* [Aim of the exercise]: Find the line that contains "Click the $ 0.5126 price in DOS row" in the records below, then repeat exactly that line and each one after it, leaving pictures out.

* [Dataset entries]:
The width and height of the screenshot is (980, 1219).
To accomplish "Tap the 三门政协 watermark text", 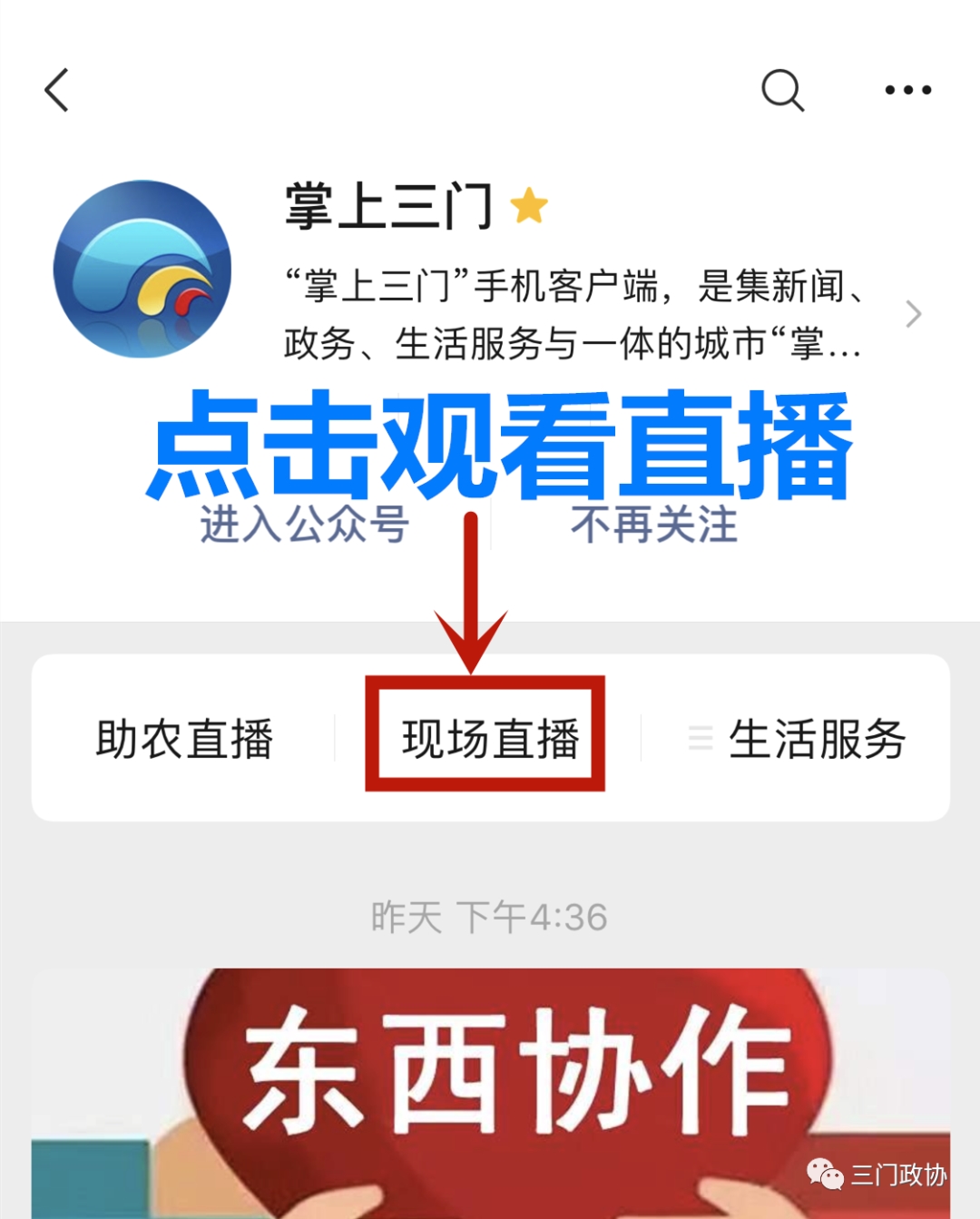I will [898, 1175].
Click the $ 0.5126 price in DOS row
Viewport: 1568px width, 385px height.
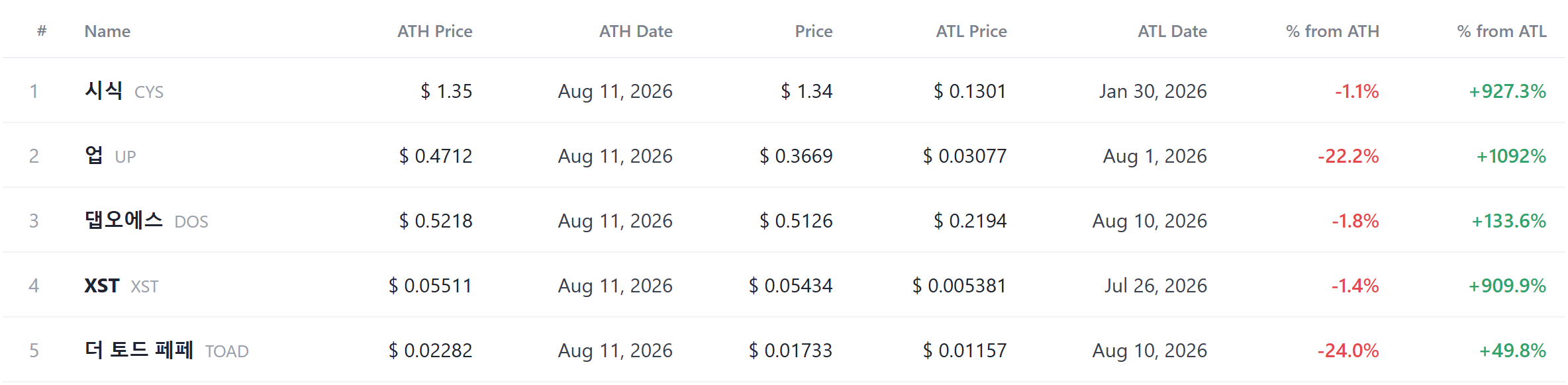click(x=796, y=221)
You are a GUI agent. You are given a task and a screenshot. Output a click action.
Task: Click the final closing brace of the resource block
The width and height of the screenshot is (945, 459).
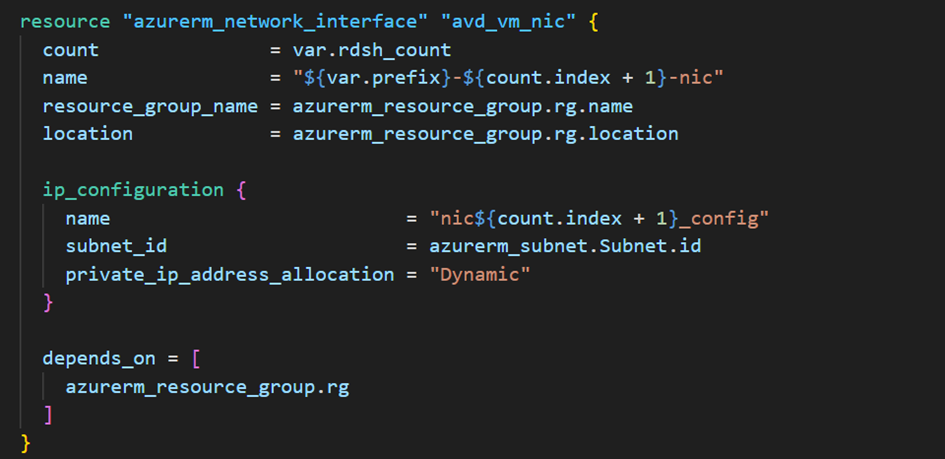26,441
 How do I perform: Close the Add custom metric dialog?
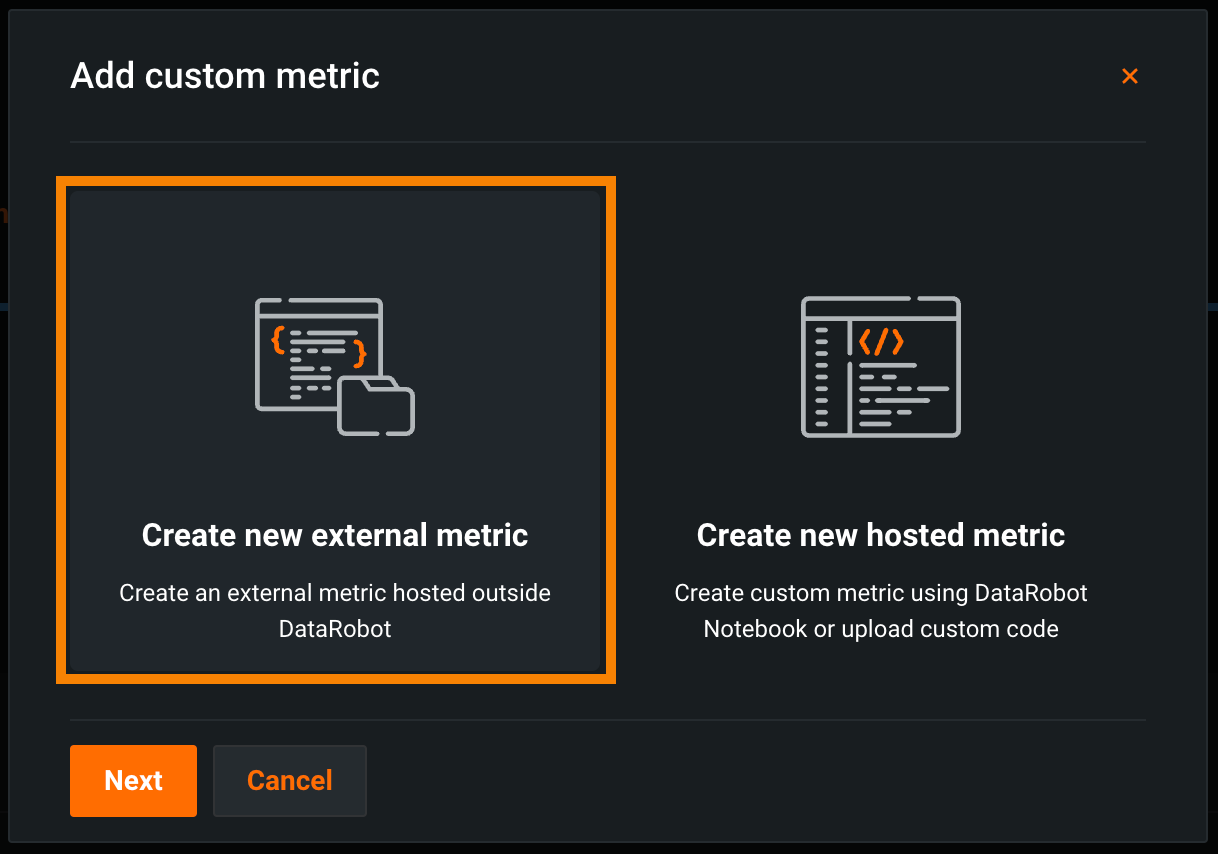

* [Expected answer]:
Click the $ 0.5126 price in DOS row
Viewport: 1568px width, 385px height.
click(x=796, y=221)
You are a GUI agent. You are given a task and a screenshot. Output a click action.
Task: Click the final closing brace of the resource block
The width and height of the screenshot is (945, 459).
26,441
 How do I perform: Close the Add custom metric dialog?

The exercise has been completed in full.